**GOAL OF THE EXERCISE:** Please copy, exactly and with no pictures, only the lines from the one containing "Viewport: 702px width, 412px height." through the last line of the records.

(Items from a data source)
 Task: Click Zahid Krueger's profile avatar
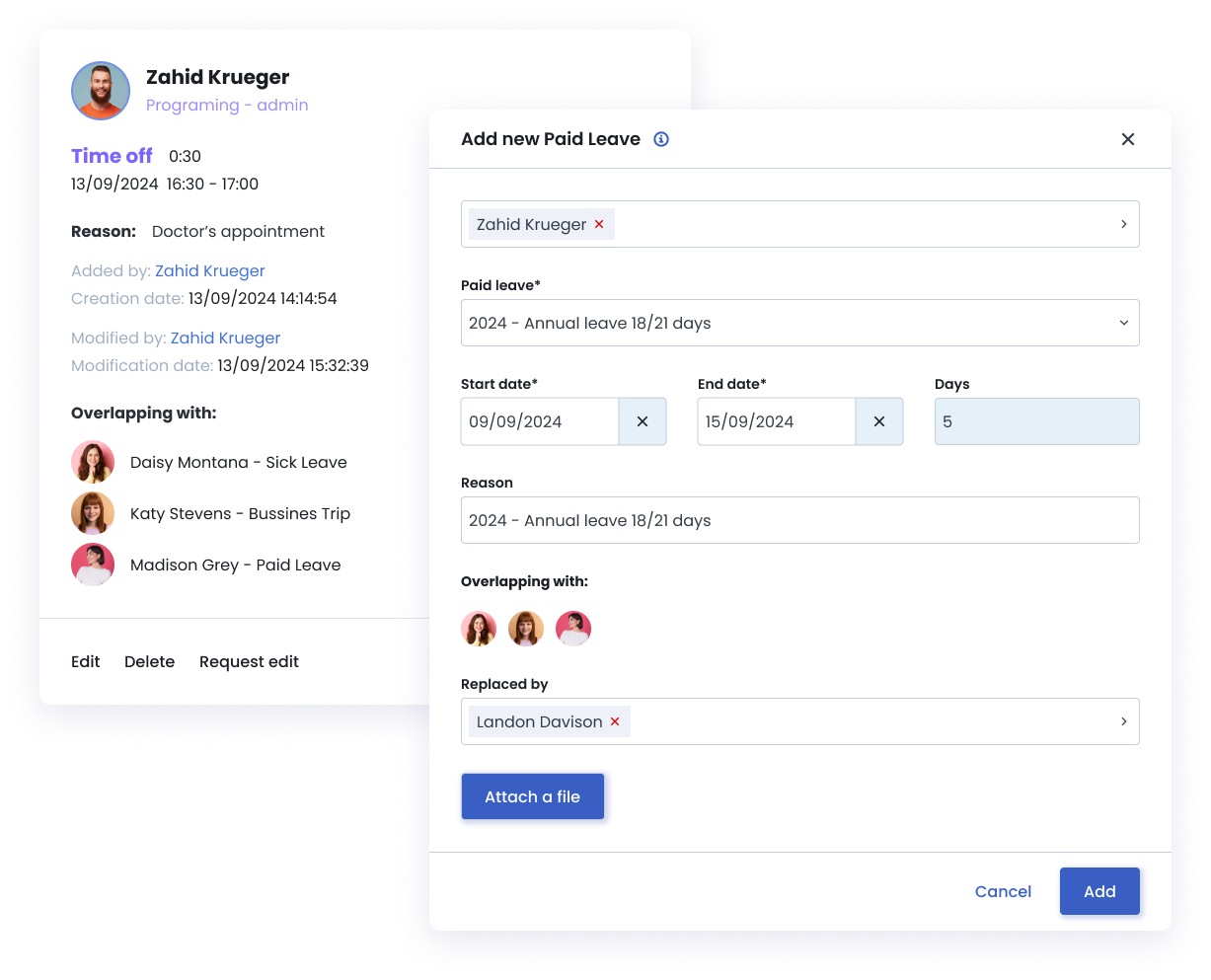coord(101,91)
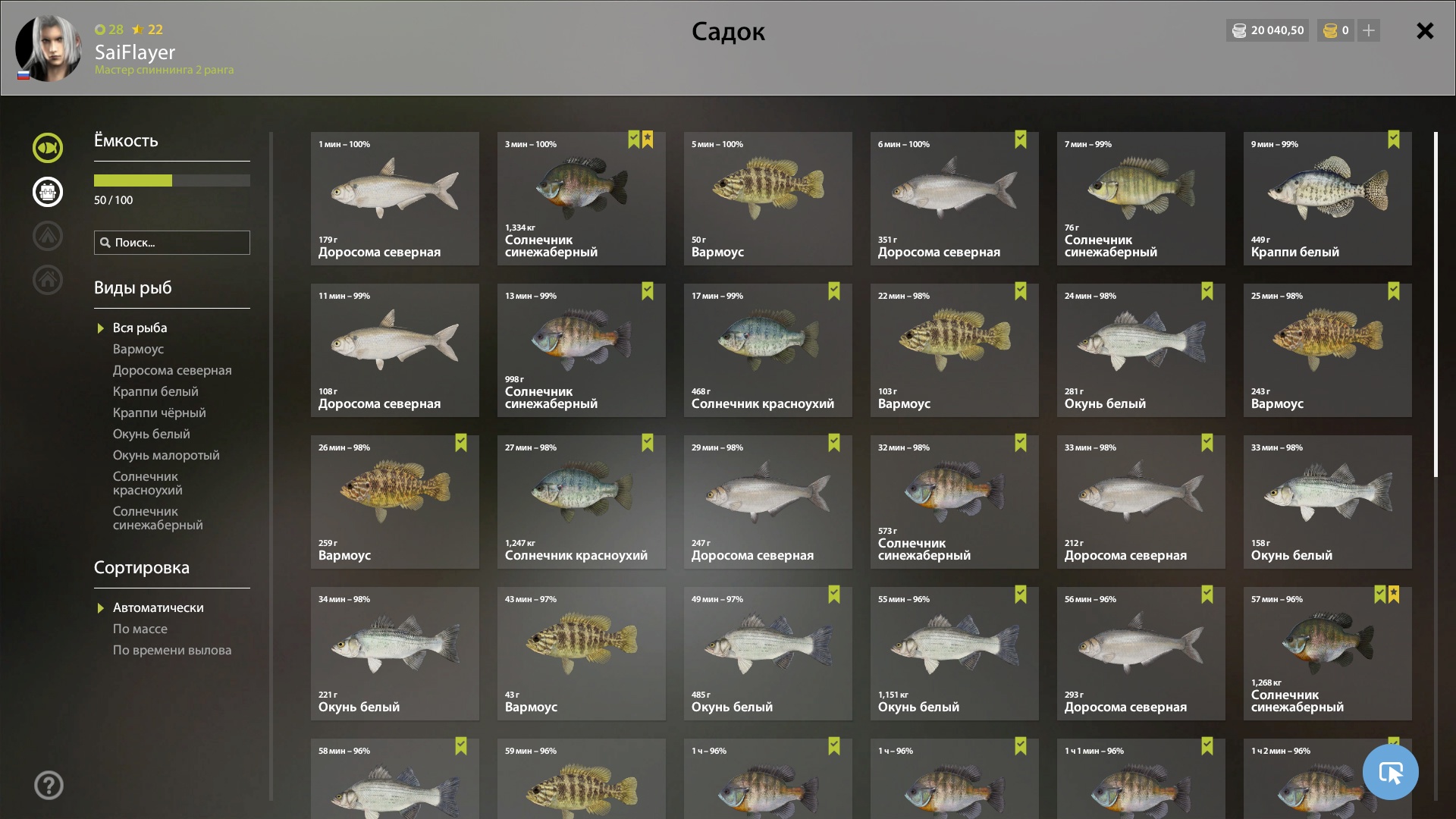Click the plus icon to add gold coins
Viewport: 1456px width, 819px height.
click(1369, 30)
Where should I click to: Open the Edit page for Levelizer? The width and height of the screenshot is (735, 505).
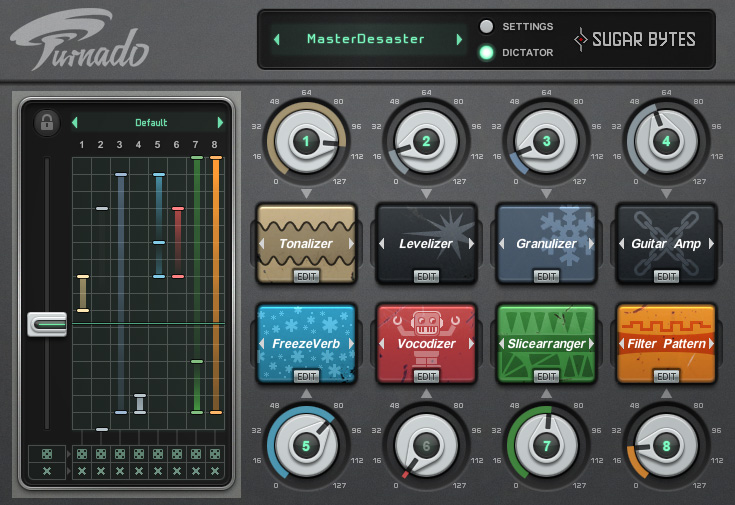coord(427,276)
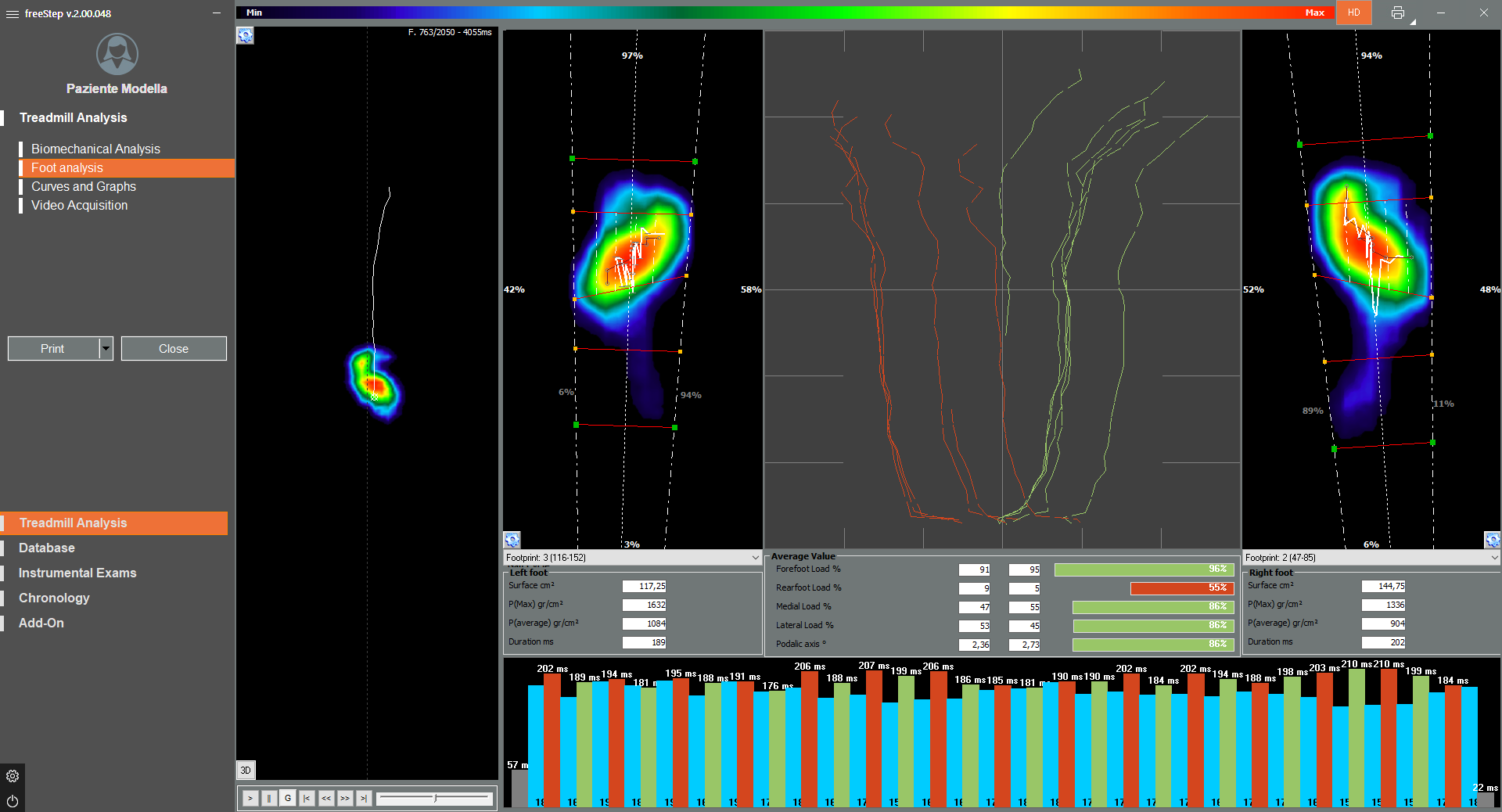1502x812 pixels.
Task: Click the patient avatar icon
Action: coord(117,54)
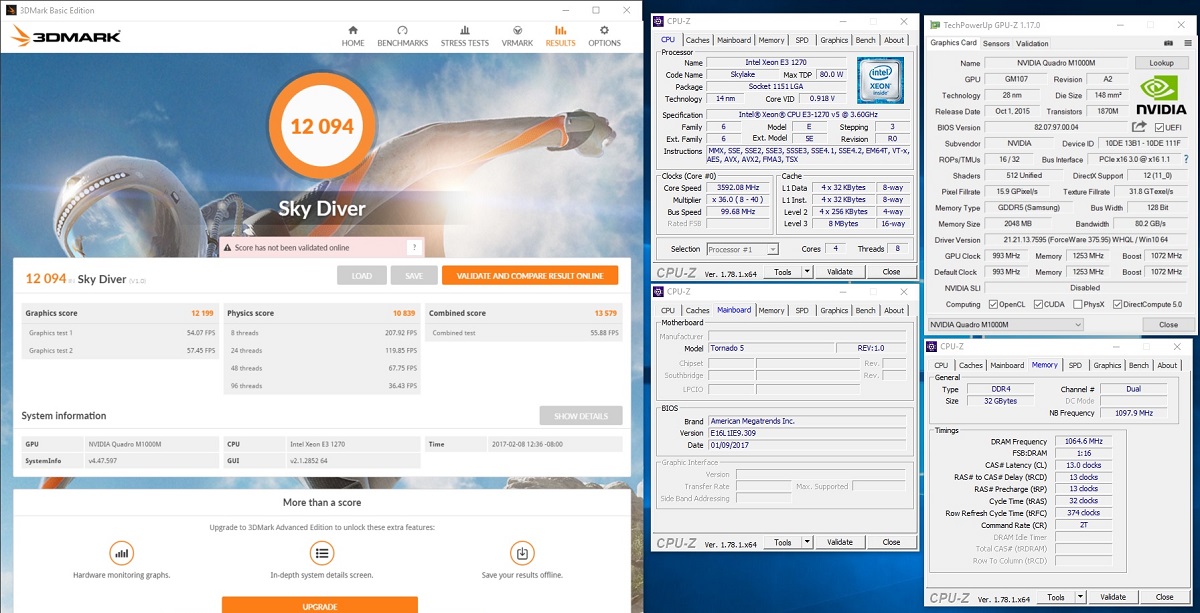Open GPU-Z hamburger menu icon
The height and width of the screenshot is (613, 1200).
pyautogui.click(x=1186, y=44)
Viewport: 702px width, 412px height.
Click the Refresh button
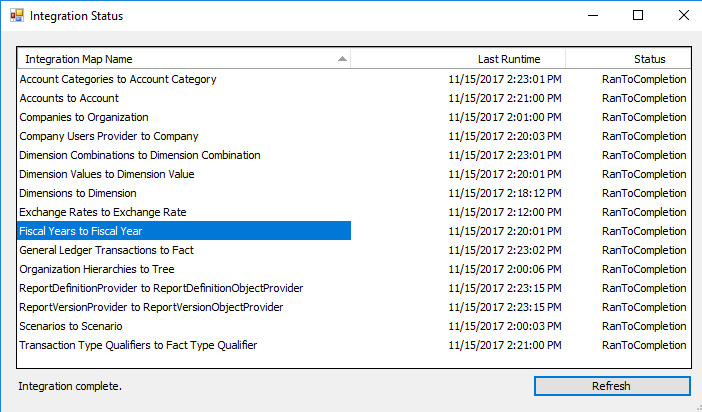(612, 386)
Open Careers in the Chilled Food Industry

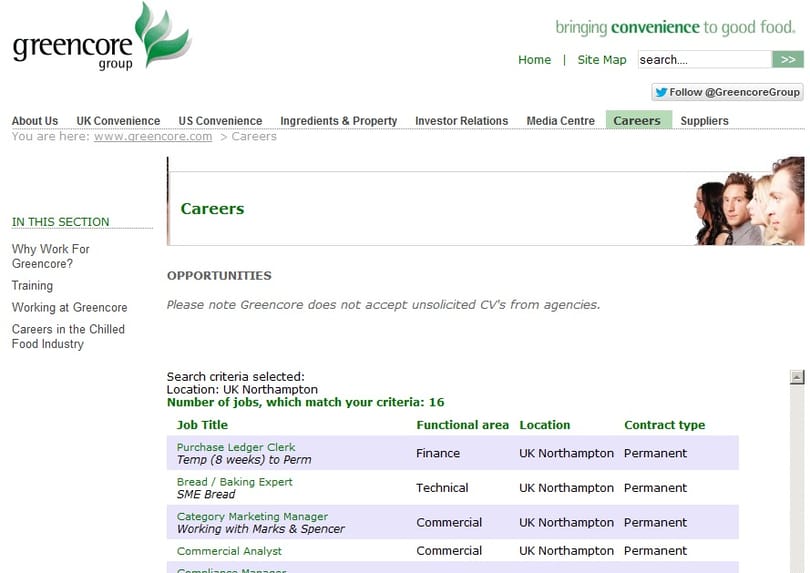[x=68, y=336]
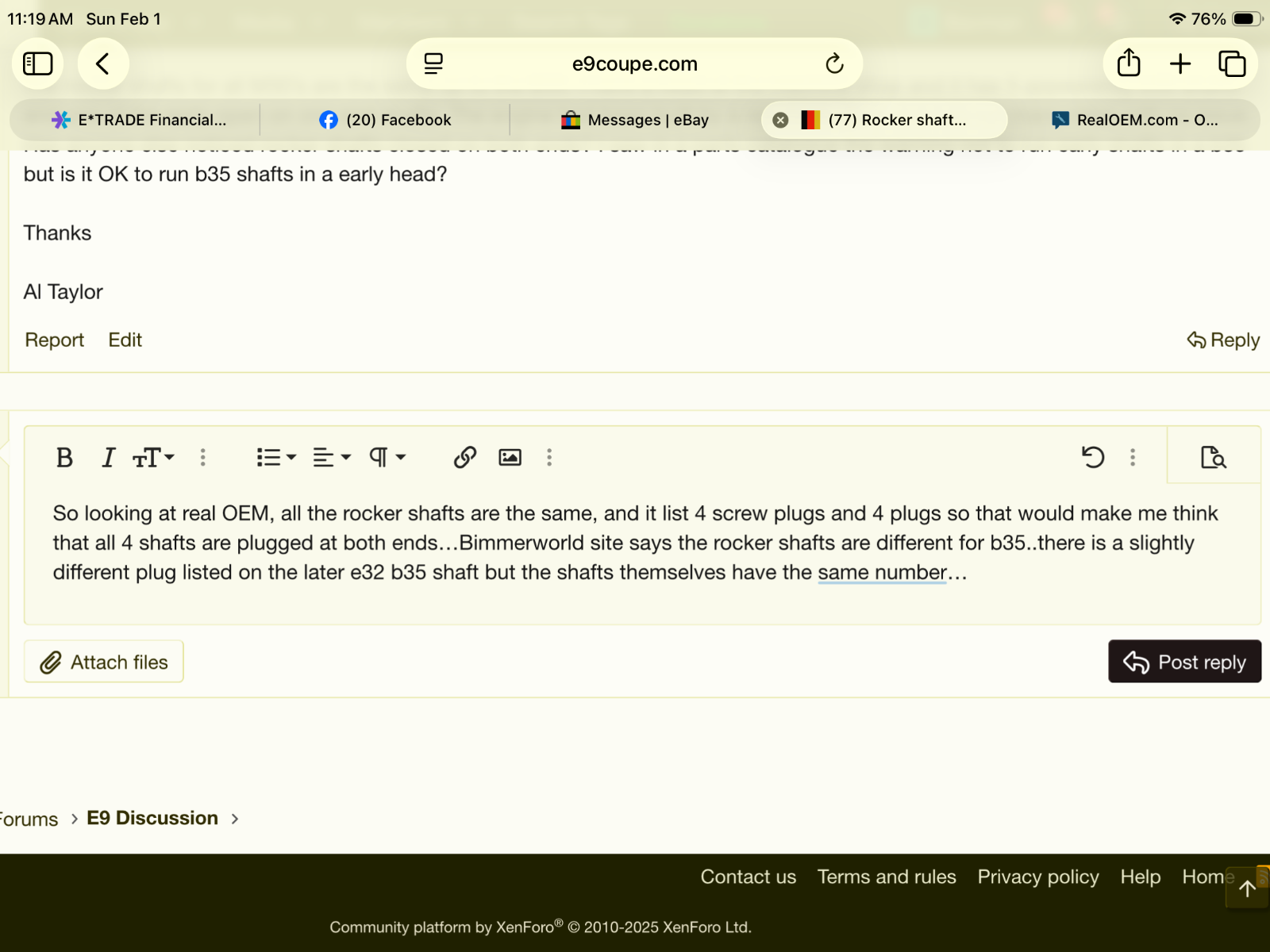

**SOLVED EXERCISE:**
Viewport: 702px width, 412px height.
Click the Refresh button
(612, 386)
Open Careers in the Chilled Food Industry

[x=68, y=336]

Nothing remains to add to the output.